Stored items
___

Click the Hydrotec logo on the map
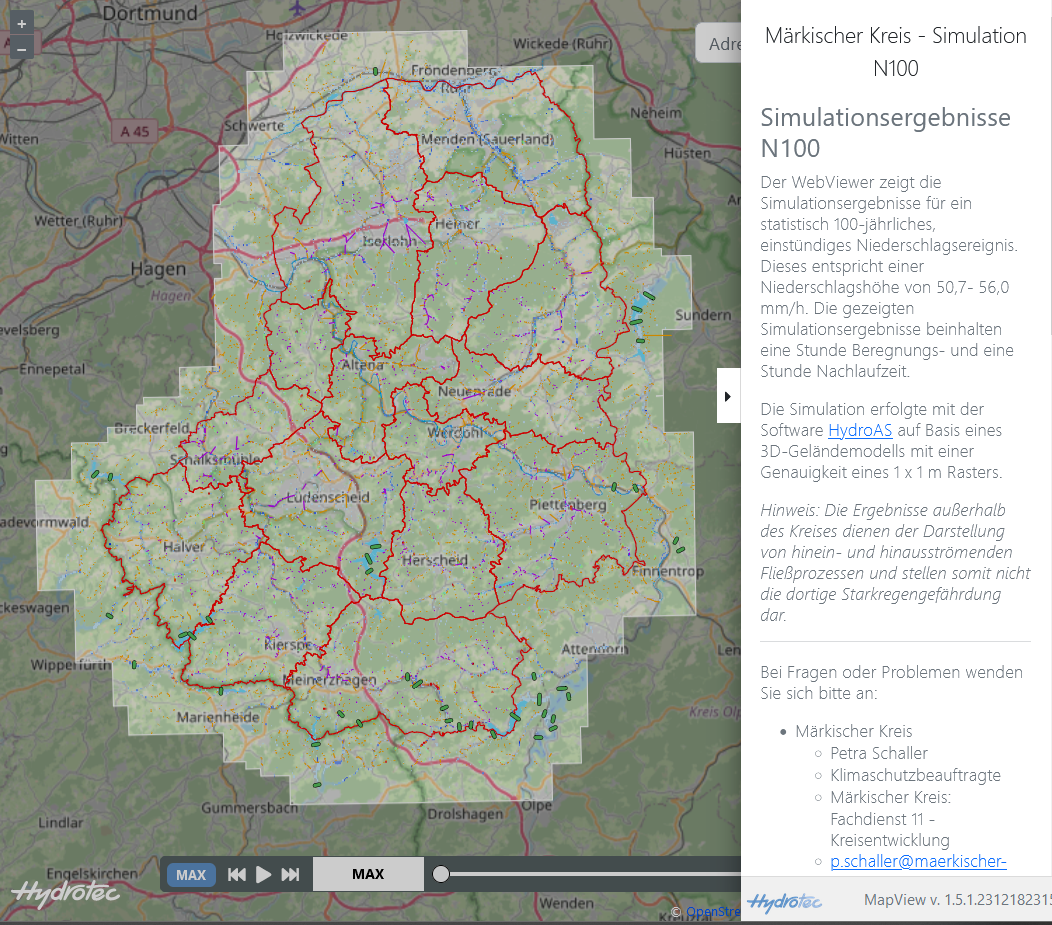Viewport: 1052px width, 925px height. 52,892
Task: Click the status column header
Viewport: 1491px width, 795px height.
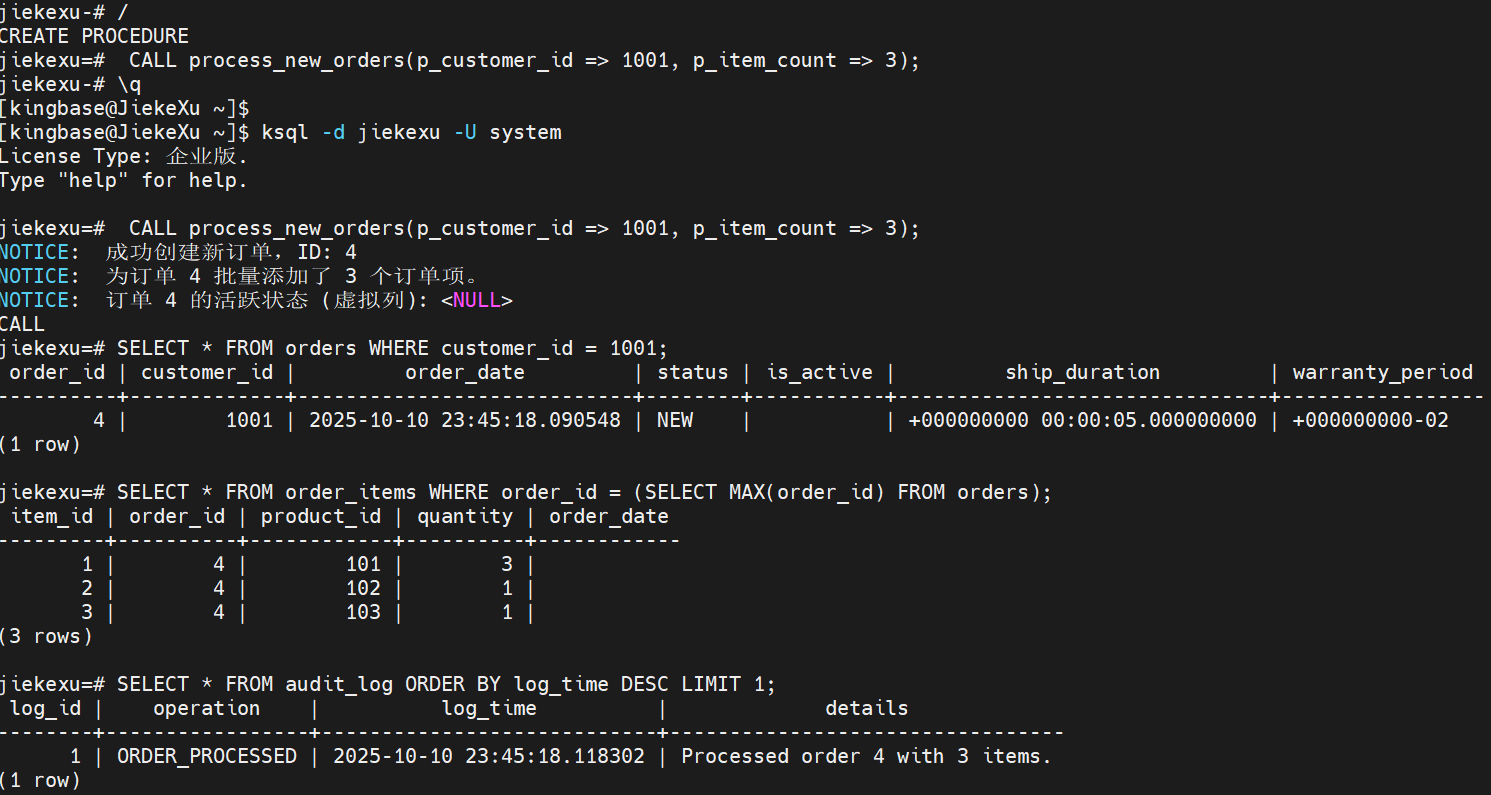Action: click(692, 372)
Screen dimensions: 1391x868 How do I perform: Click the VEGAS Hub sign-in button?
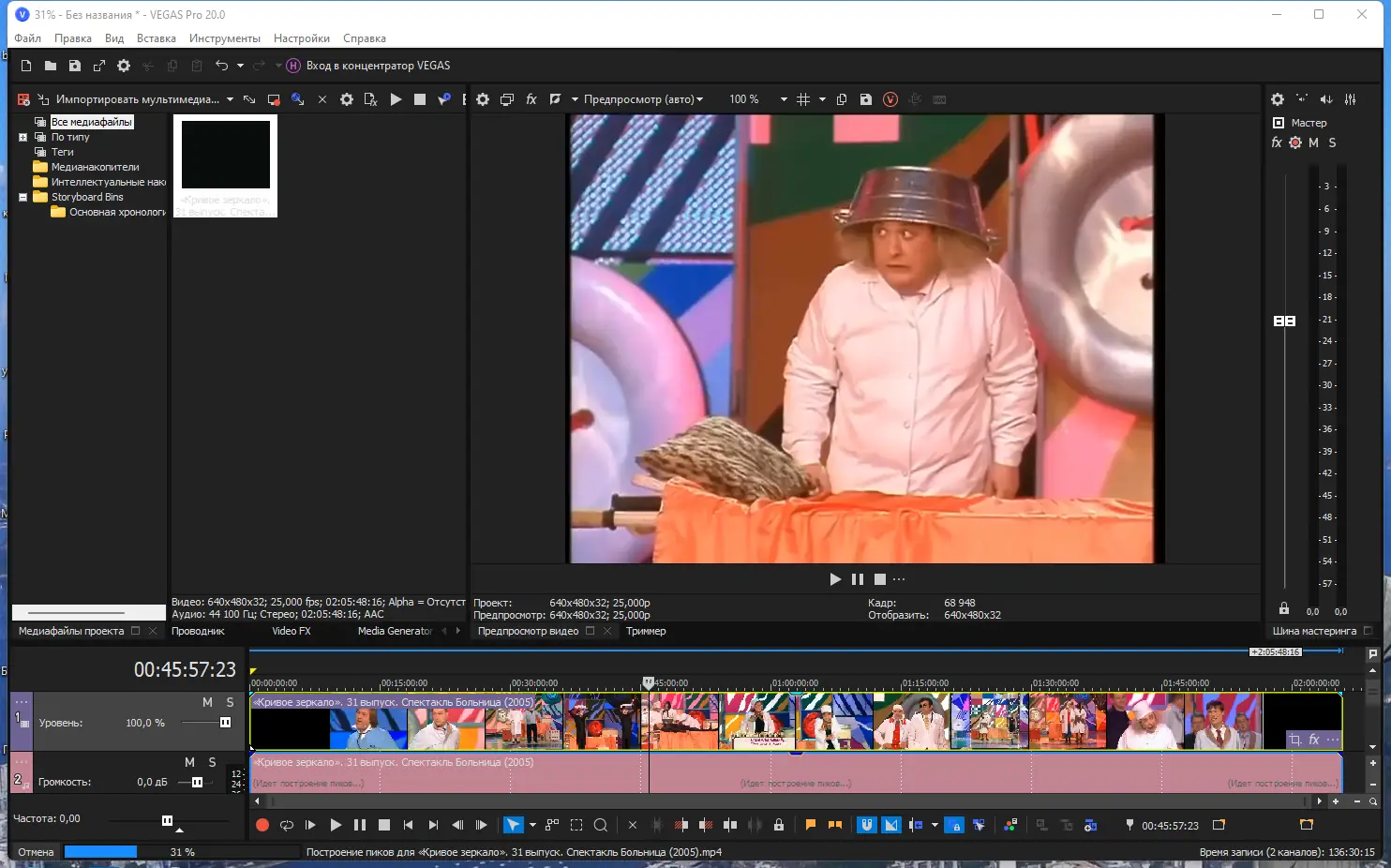(x=368, y=66)
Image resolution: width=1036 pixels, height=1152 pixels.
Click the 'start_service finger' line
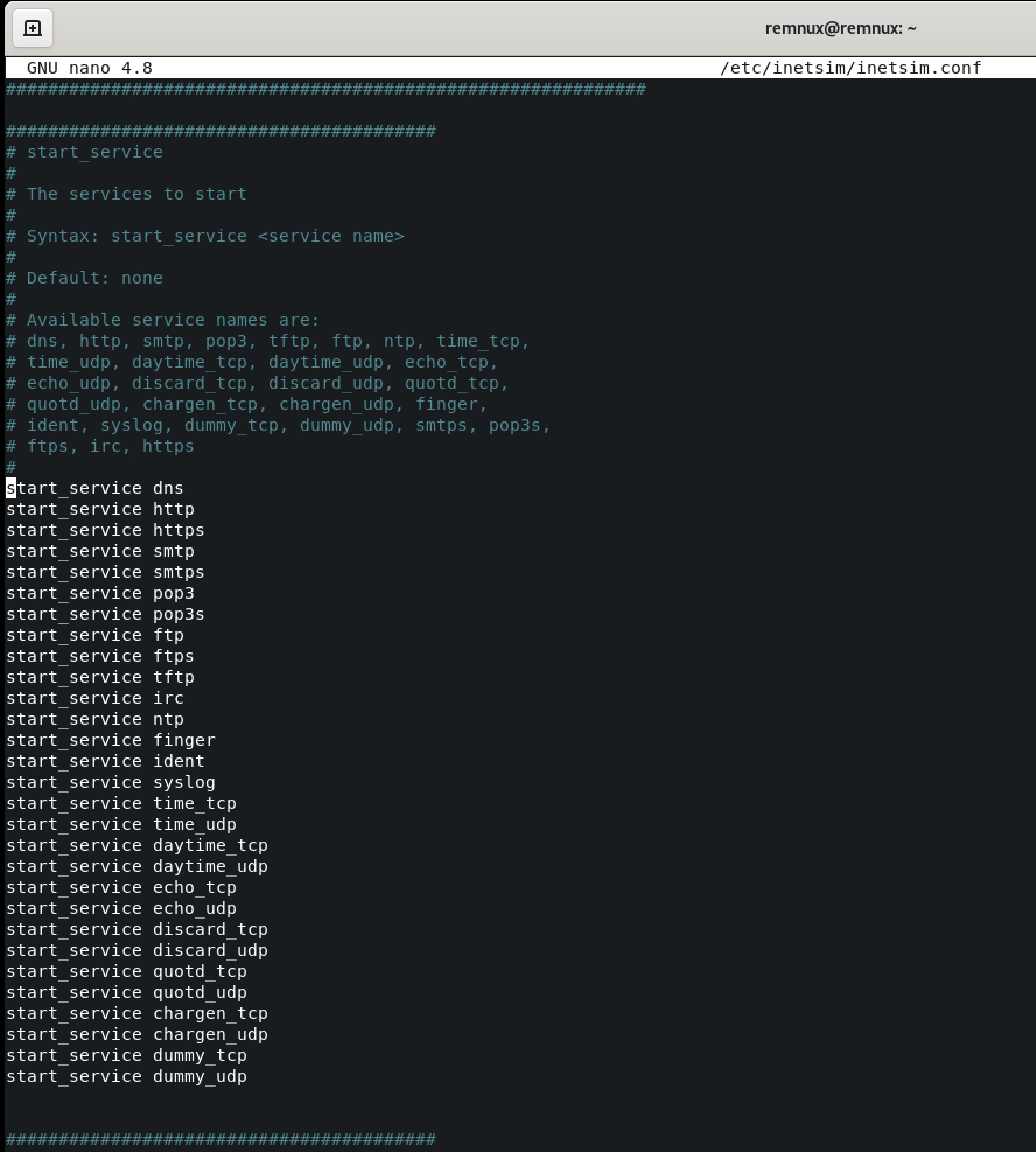pos(110,740)
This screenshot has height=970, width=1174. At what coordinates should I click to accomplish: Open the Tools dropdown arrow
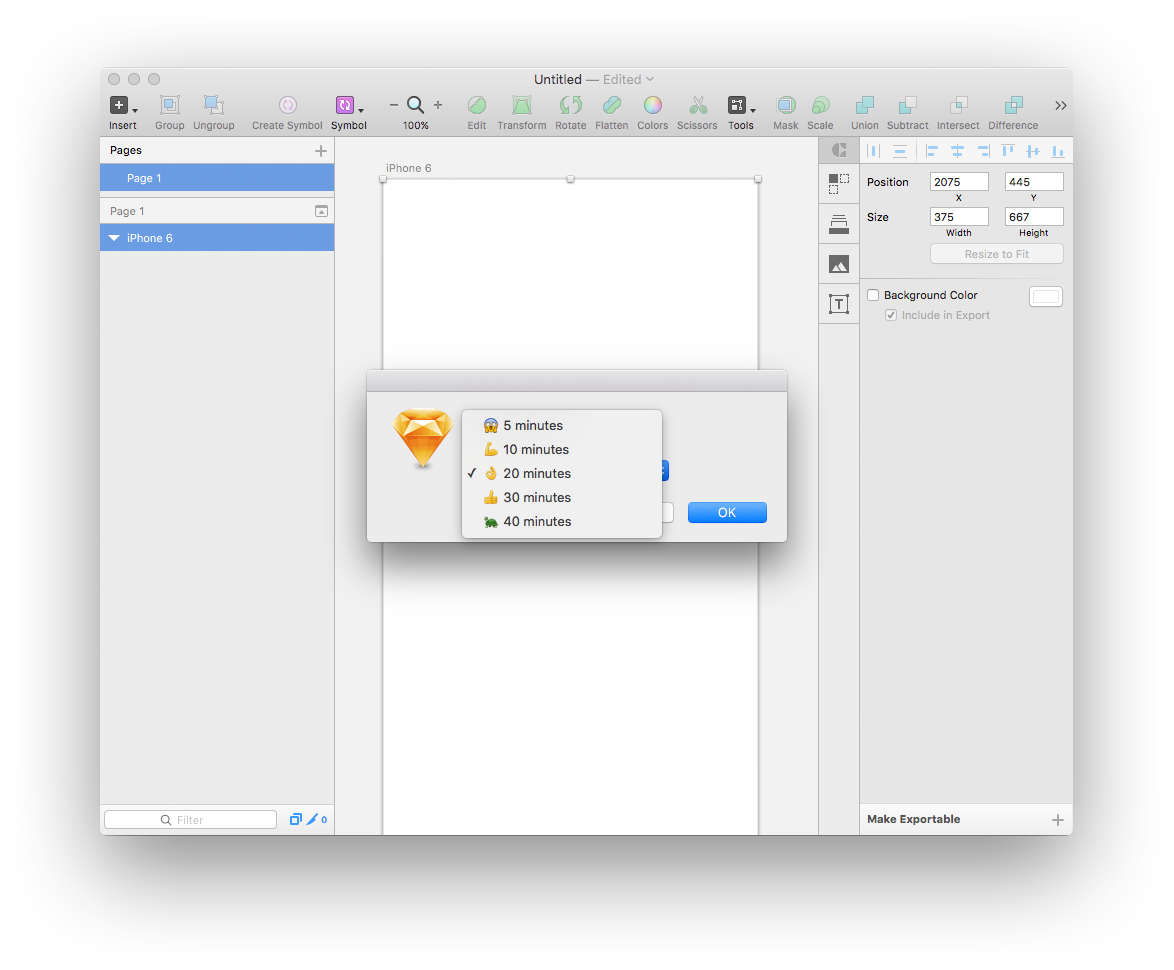pos(752,110)
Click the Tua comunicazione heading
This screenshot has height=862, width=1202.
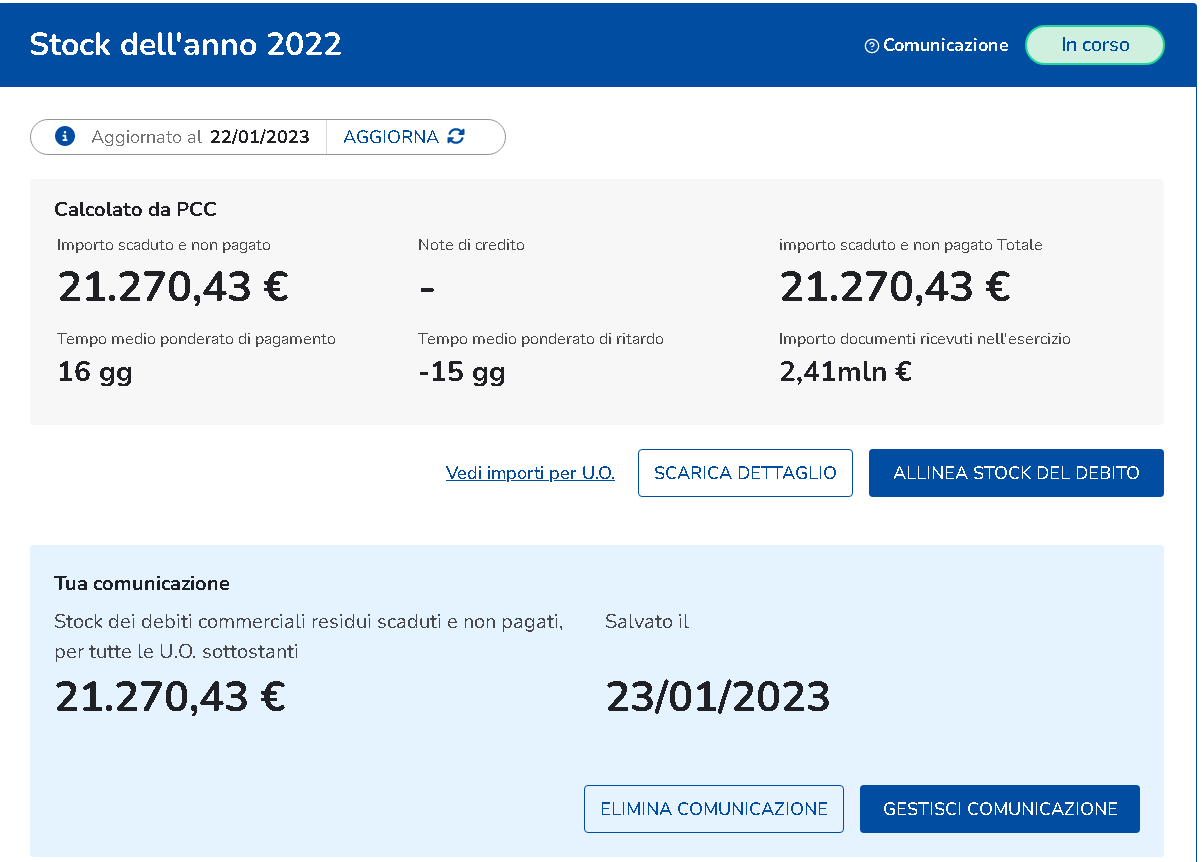click(142, 583)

___

Task directions: Exactly as written, restate the lines from the one that contains "Image resolution: width=1036" through the final line of the data, both ends included, but leave out the pictures.

Exercise answer:
Image resolution: width=1036 pixels, height=1152 pixels.
Click the 'start_service finger' line
pos(110,740)
This screenshot has height=970, width=1174. At what coordinates should I click to accomplish: Open the Tools dropdown arrow
pos(752,110)
Click the Tua comunicazione heading
This screenshot has height=862, width=1202.
click(142, 583)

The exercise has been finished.